Kai Weiss, a native of Germany now doing graduate studies in Washington, D.C., is traversing the northern Marian Route, which began at the headwaters of the Mississippi in northern Minnesota. He mentioned as a major highlight the four-and-a-half-mile Eucharistic procession from St. Paul Seminary to the Cathedral of St. Paul in St. Paul, Minnesota, which attracted a massive crowd of 7,000 people. He also said it was a wonderful experience to visit the elderly at a nursing home in St. Paul, praying the rosary with the residents in the presence of the Eucharist.
Outside of the large cities, however, Weiss said the crowds have been no less enthusiastic. When the pilgrims processed through the Diocese of St. Cloud — often through small towns of 200 people — crowds were out, church bells were ringing, and first communicants appeared on the side of the road with flowers.

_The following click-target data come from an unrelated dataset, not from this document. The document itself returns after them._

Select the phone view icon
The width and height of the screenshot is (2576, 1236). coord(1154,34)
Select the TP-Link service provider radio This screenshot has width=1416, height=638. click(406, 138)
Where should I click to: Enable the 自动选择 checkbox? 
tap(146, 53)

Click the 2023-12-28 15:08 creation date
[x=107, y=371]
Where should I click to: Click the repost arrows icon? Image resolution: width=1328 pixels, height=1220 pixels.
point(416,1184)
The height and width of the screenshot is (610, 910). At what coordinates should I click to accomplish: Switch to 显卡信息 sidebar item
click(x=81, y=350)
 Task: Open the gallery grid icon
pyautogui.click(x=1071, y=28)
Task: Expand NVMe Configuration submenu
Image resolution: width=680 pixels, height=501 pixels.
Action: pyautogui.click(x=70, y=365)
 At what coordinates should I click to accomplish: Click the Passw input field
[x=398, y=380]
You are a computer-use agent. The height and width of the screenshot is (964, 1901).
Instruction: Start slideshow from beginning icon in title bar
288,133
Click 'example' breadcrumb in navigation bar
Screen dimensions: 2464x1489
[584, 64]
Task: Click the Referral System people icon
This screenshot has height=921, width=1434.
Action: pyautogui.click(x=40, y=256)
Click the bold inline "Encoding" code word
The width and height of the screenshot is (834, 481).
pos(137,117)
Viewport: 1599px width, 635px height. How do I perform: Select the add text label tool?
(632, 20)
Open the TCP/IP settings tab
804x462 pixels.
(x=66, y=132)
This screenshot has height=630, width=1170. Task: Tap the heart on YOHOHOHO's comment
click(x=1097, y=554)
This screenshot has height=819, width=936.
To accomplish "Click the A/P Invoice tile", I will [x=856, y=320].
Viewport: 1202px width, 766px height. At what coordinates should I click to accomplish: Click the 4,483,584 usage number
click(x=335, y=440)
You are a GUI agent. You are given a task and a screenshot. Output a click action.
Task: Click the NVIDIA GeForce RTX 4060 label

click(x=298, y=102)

“The enthusiasm in the small towns was shocking,” he said, adding that although the days have been long and exhausting in many ways, he has found that the Lord always provides “some kind of spark” to help the pilgrims keep going.
The eastern Seton Route has so far included stops at New York City’s St. Patrick’s Cathedral, the shrine at the former home of St. Elizabeth Ann Seton, as well as a scenic crossing of the Brooklyn Bridge. Zoe Dongas, a Perpetual Pilgrim on the route, called the moment when Cardinal Timothy Dolan of New York blessed the Statue of Liberty with the monstrance a “setting out into the deep” moment that communicated to her that “Christ wants to bless our country.”
Chas Firestone East, a pilgrim on the western Junipero Serra Route, echoed Weiss’ amazement at the numbers they’ve seen even in small parishes, saying that he didn’t expect the massive welcome the pilgrims received at a rural parish in Oregon. He also said he has heard about at least one conversion connected to the pilgrimages — a photographer working for a secular newspaper who decided to become Catholic after covering the pilgrimage in Lake Tahoe.
The amount of actual walking the pilgrims do each day varies and is often affected by weather or terrain. The Serra Route pilgrims, with by far the longest distance to traverse, have been driving a lot through rural areas, while much of the urban stretches of the pilgrimage have so far been done on foot, often at least 10 miles a day.
Shayla Elm, a fellow Juan Diego Route pilgrim with McCullough, said the enthusiasm they’ve encountered so far shows “how hungry people are to show their faith.”
“We’re giving a lot of Catholics the opportunity to be Catholic, to be Eucharistic, to show that love to the world,” she said.
Catholics throughout the U.S. are encouraged to register to join the pilgrims in walking short sections of the pilgrimages and joining in numerous other special events put on by their local dioceses.